| YOUR INSTRUCTIONS |
Would you print the records as they stand, down to the last character?

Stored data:
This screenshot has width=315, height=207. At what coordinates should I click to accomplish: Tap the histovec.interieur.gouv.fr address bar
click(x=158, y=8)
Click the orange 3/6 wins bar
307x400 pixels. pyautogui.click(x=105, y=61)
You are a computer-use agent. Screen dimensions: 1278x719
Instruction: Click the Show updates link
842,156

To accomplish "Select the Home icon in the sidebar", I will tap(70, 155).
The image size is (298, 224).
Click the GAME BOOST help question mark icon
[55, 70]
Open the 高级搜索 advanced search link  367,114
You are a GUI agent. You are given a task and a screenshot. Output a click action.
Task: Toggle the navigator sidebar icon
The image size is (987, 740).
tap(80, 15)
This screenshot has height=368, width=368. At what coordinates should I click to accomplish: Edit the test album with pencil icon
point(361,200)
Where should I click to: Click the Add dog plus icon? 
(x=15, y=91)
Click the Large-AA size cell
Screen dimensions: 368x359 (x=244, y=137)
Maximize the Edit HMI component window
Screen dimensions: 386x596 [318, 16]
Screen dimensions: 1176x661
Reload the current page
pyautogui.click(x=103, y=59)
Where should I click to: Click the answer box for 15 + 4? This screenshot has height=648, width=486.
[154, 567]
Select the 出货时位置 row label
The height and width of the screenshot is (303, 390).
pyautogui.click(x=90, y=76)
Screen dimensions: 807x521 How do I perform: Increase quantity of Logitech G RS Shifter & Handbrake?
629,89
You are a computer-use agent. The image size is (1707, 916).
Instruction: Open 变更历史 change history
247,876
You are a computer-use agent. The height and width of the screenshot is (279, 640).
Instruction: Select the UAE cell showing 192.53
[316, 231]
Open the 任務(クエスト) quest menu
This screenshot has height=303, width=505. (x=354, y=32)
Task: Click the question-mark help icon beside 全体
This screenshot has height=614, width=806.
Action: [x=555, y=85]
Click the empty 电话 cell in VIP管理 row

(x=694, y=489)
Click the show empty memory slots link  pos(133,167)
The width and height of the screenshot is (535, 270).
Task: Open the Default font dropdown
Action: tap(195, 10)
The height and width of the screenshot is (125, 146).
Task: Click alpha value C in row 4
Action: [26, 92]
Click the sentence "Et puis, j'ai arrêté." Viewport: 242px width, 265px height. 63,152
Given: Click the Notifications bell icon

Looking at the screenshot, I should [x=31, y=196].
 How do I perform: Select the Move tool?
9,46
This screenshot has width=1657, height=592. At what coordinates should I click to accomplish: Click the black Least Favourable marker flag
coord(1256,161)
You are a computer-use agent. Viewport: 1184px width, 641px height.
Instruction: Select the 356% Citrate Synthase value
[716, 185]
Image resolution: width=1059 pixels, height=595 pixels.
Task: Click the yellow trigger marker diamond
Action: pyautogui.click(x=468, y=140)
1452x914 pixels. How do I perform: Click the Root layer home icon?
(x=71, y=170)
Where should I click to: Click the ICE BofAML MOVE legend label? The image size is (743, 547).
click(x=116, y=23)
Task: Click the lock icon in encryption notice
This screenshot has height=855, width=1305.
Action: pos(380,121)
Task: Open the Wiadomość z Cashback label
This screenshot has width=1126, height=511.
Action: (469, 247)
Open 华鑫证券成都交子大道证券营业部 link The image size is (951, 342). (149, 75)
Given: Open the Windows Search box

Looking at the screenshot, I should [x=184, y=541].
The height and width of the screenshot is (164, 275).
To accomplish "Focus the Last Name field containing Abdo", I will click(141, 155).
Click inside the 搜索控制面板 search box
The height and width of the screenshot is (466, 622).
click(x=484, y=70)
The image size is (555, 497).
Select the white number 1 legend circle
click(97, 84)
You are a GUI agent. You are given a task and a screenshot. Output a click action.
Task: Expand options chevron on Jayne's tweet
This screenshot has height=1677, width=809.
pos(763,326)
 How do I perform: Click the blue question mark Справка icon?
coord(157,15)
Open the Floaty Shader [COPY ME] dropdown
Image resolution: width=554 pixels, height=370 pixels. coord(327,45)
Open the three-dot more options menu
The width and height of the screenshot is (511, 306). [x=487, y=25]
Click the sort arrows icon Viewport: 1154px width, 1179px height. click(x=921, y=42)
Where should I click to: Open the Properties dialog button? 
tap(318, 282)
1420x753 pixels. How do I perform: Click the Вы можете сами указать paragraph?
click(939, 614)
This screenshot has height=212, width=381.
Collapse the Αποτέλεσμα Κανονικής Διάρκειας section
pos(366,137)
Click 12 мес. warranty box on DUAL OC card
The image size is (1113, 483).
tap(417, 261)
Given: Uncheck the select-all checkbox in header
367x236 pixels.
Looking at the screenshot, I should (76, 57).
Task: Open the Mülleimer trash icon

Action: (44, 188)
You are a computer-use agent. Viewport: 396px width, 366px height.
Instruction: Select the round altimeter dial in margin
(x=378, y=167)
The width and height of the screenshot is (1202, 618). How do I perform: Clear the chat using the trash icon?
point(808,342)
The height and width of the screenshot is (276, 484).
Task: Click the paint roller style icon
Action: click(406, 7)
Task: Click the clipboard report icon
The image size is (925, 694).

| EXERCISE SOLUTION |
This screenshot has width=315, height=207. At what coordinates should I click to accomplish: Tap the histovec.interieur.gouv.fr address bar
click(x=158, y=8)
Click the orange 3/6 wins bar
307x400 pixels. pyautogui.click(x=105, y=61)
You are a computer-use agent. Screen dimensions: 1278x719
Instruction: Click the Show updates link
842,156

To accomplish "Select the Home icon in the sidebar", I will tap(70, 155).
The image size is (298, 224).
Click the GAME BOOST help question mark icon
[55, 70]
Open the 高级搜索 advanced search link  367,114
You are a GUI agent. You are given a task and a screenshot. Output a click action.
Task: Toggle the navigator sidebar icon
The image size is (987, 740).
tap(80, 15)
This screenshot has height=368, width=368. At what coordinates should I click to accomplish: Edit the test album with pencil icon
point(361,200)
Where should I click to: Click the Add dog plus icon? 
(x=15, y=91)
Click the Large-AA size cell
Screen dimensions: 368x359 (x=244, y=137)
Maximize the Edit HMI component window
Screen dimensions: 386x596 [318, 16]
Screen dimensions: 1176x661
Reload the current page
pyautogui.click(x=103, y=59)
Where should I click to: Click the answer box for 15 + 4? This screenshot has height=648, width=486.
[154, 567]
Select the 出货时位置 row label
The height and width of the screenshot is (303, 390).
pyautogui.click(x=90, y=76)
Screen dimensions: 807x521 How do I perform: Increase quantity of Logitech G RS Shifter & Handbrake?
629,89
You are a computer-use agent. The image size is (1707, 916).
Instruction: Open 变更历史 change history
247,876
You are a computer-use agent. The height and width of the screenshot is (279, 640).
Instruction: Select the UAE cell showing 192.53
[316, 231]
Open the 任務(クエスト) quest menu
This screenshot has height=303, width=505. (x=354, y=32)
Task: Click the question-mark help icon beside 全体
This screenshot has height=614, width=806.
Action: [x=555, y=85]
Click the empty 电话 cell in VIP管理 row

(x=694, y=489)
Click the show empty memory slots link  pos(133,167)
The width and height of the screenshot is (535, 270).
Task: Open the Default font dropdown
Action: tap(195, 10)
The height and width of the screenshot is (125, 146).
Task: Click alpha value C in row 4
Action: [26, 92]
Click the sentence "Et puis, j'ai arrêté." Viewport: 242px width, 265px height. 63,152
Given: Click the Notifications bell icon

Looking at the screenshot, I should [x=31, y=196].
 How do I perform: Select the Move tool?
9,46
This screenshot has width=1657, height=592. At what coordinates should I click to accomplish: Click the black Least Favourable marker flag
coord(1256,161)
You are a computer-use agent. Viewport: 1184px width, 641px height.
Instruction: Select the 356% Citrate Synthase value
[716, 185]
Image resolution: width=1059 pixels, height=595 pixels.
Task: Click the yellow trigger marker diamond
Action: pyautogui.click(x=468, y=140)
1452x914 pixels. How do I perform: Click the Root layer home icon?
(x=71, y=170)
Where should I click to: Click the ICE BofAML MOVE legend label? The image size is (743, 547).
click(x=116, y=23)
Task: Click the lock icon in encryption notice
This screenshot has height=855, width=1305.
Action: pos(380,121)
Task: Open the Wiadomość z Cashback label
This screenshot has width=1126, height=511.
Action: (469, 247)
Open 华鑫证券成都交子大道证券营业部 link The image size is (951, 342). (149, 75)
Given: Open the Windows Search box

Looking at the screenshot, I should [x=184, y=541].
The height and width of the screenshot is (164, 275).
To accomplish "Focus the Last Name field containing Abdo", I will click(141, 155).
Click inside the 搜索控制面板 search box
The height and width of the screenshot is (466, 622).
click(x=484, y=70)
The image size is (555, 497).
Select the white number 1 legend circle
click(97, 84)
You are a GUI agent. You are given a task and a screenshot. Output a click action.
Task: Expand options chevron on Jayne's tweet
This screenshot has height=1677, width=809.
pos(763,326)
 How do I perform: Click the blue question mark Справка icon?
coord(157,15)
Open the Floaty Shader [COPY ME] dropdown
Image resolution: width=554 pixels, height=370 pixels. coord(327,45)
Open the three-dot more options menu
The width and height of the screenshot is (511, 306). [x=487, y=25]
Click the sort arrows icon Viewport: 1154px width, 1179px height. click(x=921, y=42)
Where should I click to: Open the Properties dialog button? 
tap(318, 282)
1420x753 pixels. How do I perform: Click the Вы можете сами указать paragraph?
click(939, 614)
This screenshot has height=212, width=381.
Collapse the Αποτέλεσμα Κανονικής Διάρκειας section
pos(366,137)
Click 12 мес. warranty box on DUAL OC card
The image size is (1113, 483).
tap(417, 261)
Given: Uncheck the select-all checkbox in header
367x236 pixels.
Looking at the screenshot, I should (76, 57).
Task: Open the Mülleimer trash icon

Action: (44, 188)
You are a computer-use agent. Viewport: 396px width, 366px height.
Instruction: Select the round altimeter dial in margin
(x=378, y=167)
The width and height of the screenshot is (1202, 618). How do I perform: Clear the chat using the trash icon?
point(808,342)
The height and width of the screenshot is (276, 484).
Task: Click the paint roller style icon
Action: click(406, 7)
Task: Click the clipboard report icon
The image size is (925, 694).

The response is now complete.